───── PROVIDED TEXT

To investigate the role of genetic variation on blood biomarkers and their relationship to a chronic disease, we examined genotyping-biomarker-clinical phenotype relationships in two independent, large, well-characterized cohorts of subjects at risk for chronic obstructive lung disease (COPD): Sub-Populations and InteRmediate Outcome Measures in COPD Study (SPIROMICS) [6] and COPDGene [7]. COPD is the third most common cause of death in developed countries [8] and has strong demographic (age, gender) and behavioral (e.g., smoking) risk factors, yet most smokers do not develop clinically important lung disease. Furthermore, COPD has several clinically important, but highly variable, phenotypes including extent and progression of airflow obstruction, loss of lung tissue (emphysema), frequent cough and sputum production (chronic bronchitis) and exacerbations. There have been many publications that have examined the relationship between blood biomarkers and these COPD phenotypes [9]. These biomarkers include both non-specific markers of inflammation (e.g., fibrinogen, C reactive protein, interleukin 6) as well as lung specific proteins (e.g., surfactant protein D, club cell 16) and other proteins [e.g., soluble receptor for advanced glycosylation endproducts (sRAGE), chemokine (C-C motif) ligand 18 (CCL18), and adiponectin]. Many of these biomarker studies have been replicated in independent cohorts and nearly all studies used antibody-based assays. The SPIROMICS and COPDGene biomarker efforts included many of these biomarkers as well as additional novel understudied biomarkers (S1 Table). Although some recent publications suggest that there may be important genetic associations for some blood protein measurements [10], there have been no studies that use multiple independent populations for large scale blood biomarkers, nor are there extensive evaluations on how the SNP-biomarker relationship influences prediction of disease phenotype. Because both SPIROMICS and COPDGene have complete genotyping data, some transcriptomic data, an identical panel of a large number of blood biomarkers, and extensive well-phenotyped clinical data, there is a unique opportunity to identify novel pQTLs and explore their influence on biomarker-disease relationships for COPD and its disease phenotypes.
Materials and Methods
Ethics statement
Written informed consent was received from all subjects. Collection and use of subject information and samples was approved at each clinical center (see S1 File) with the main approval from the IRB at National Jewish Health (HS-1883a) and the IRB at the University of North Carolina at Chapel Hill (10–0048)
Study design, COPD phenotypes, and cohorts
Study design
This study reports a meta-analysis from two large cohorts of current and former smokers with and without COPD: SPIROMICS (ClinicalTrials.gov Identifier: NCT01969344) [6] and COPDGene (ClinicalTrials.gov Identifier: NCT00608764) [7]. For the present study, we analyzed non-Hispanic white (NHW) subjects who had both genotype and biomarker data. Although both of these large studies contain subjects of multiple ethnicities, because COPDGene only has the biomarkers used in this work measured on a NHW subset, the study population for SPIROMICS was also limited to NHW subjects. The selection of subjects accommodated the meta-analysis design chosen for the present work.

──────────
───── DATASET EXCERPTS

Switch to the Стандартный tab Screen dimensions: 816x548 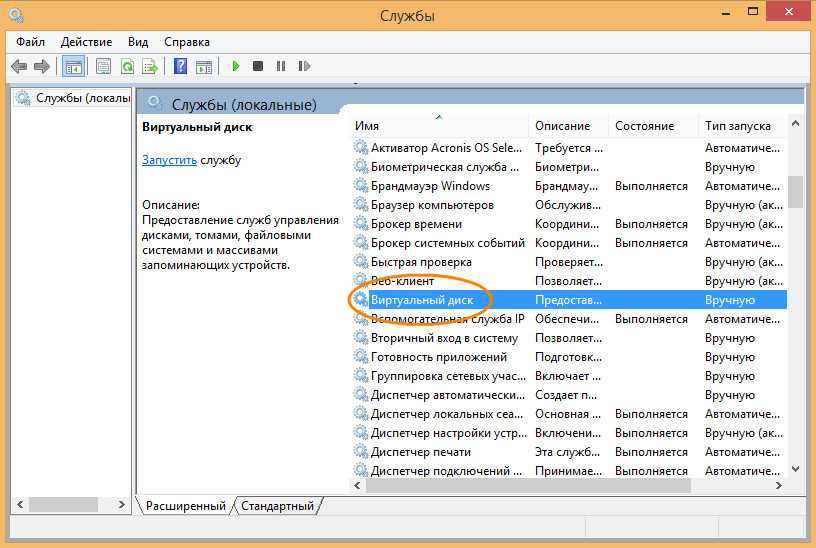pyautogui.click(x=277, y=506)
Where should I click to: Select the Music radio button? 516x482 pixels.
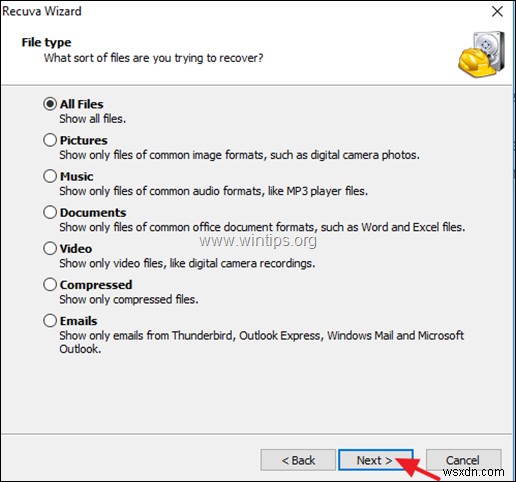pyautogui.click(x=50, y=176)
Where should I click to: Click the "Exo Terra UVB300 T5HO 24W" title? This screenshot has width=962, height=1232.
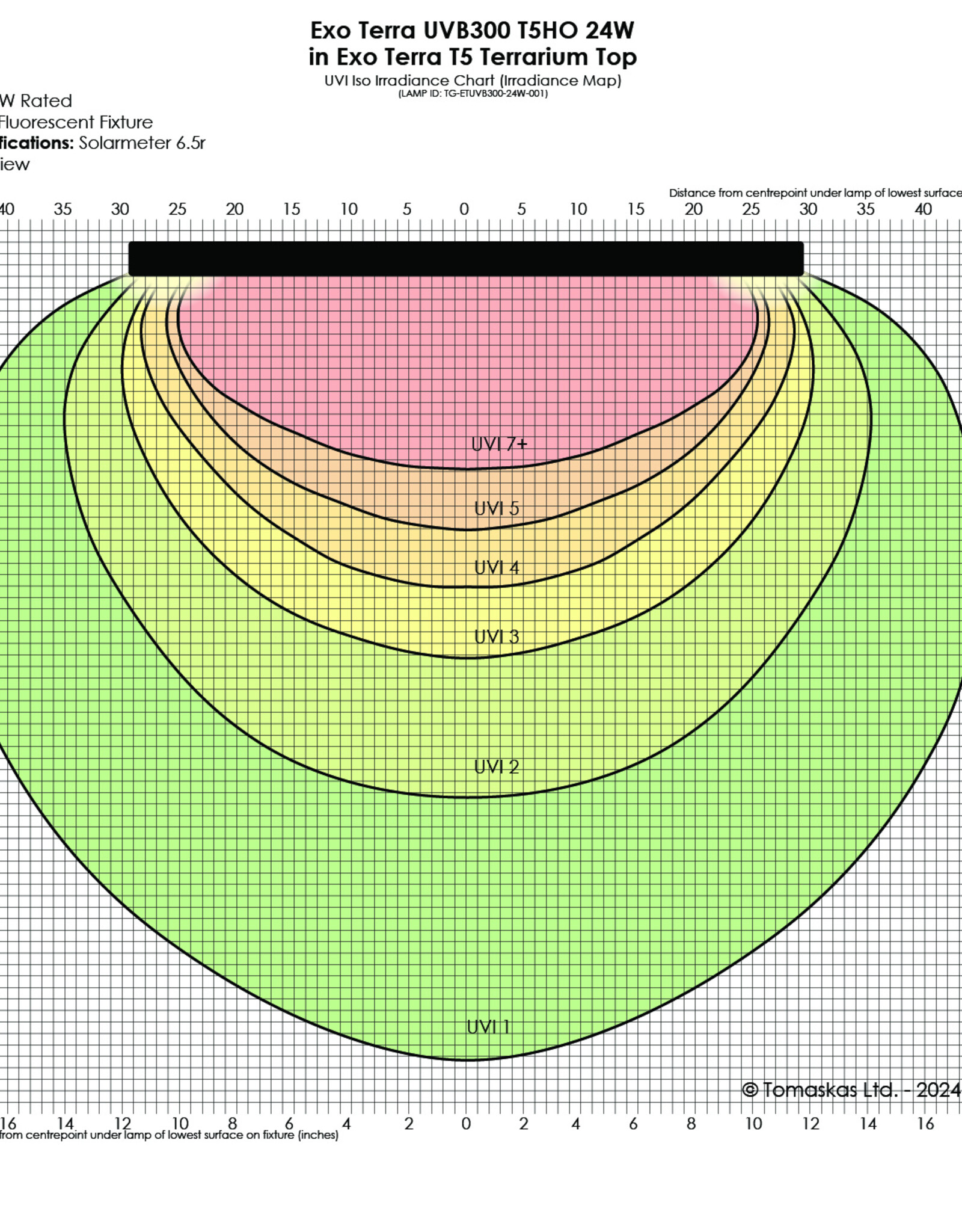tap(472, 30)
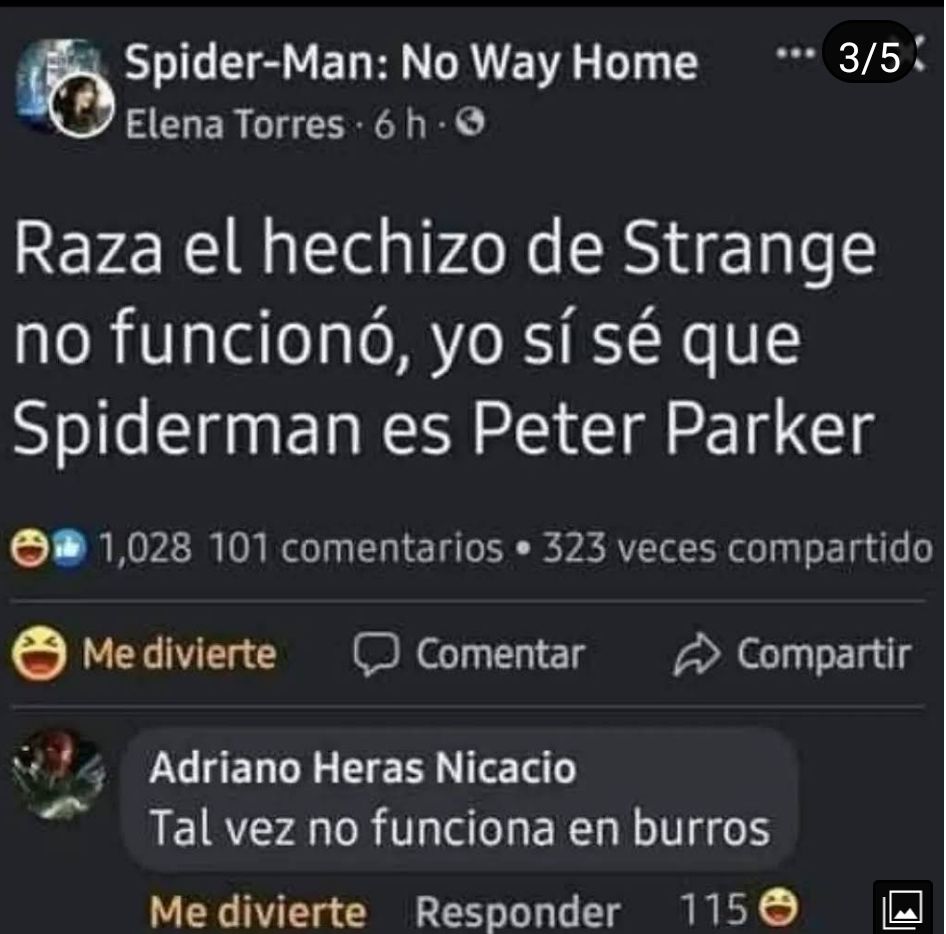Click the 1,028 reactions count
The image size is (946, 934).
(145, 548)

──────────

**SET OF TASKS**.
a. In the COPD biomarker text, what rank does COPD hold among causes of death in developed countries?
b. Transcribe the COPD biomarker text, beginning at the words that have "Materials and Methods" and stopping after "Chapel Hill (10–0048)".
The listing has nothing to do with what follows.

**ANSWER SET**.
a. Third most common cause of death.

b.
Materials and Methods
Ethics statement
Written informed consent was received from all subjects. Collection and use of subject information and samples was approved at each clinical center (see S1 File) with the main approval from the IRB at National Jewish Health (HS-1883a) and the IRB at the University of North Carolina at Chapel Hill (10–0048)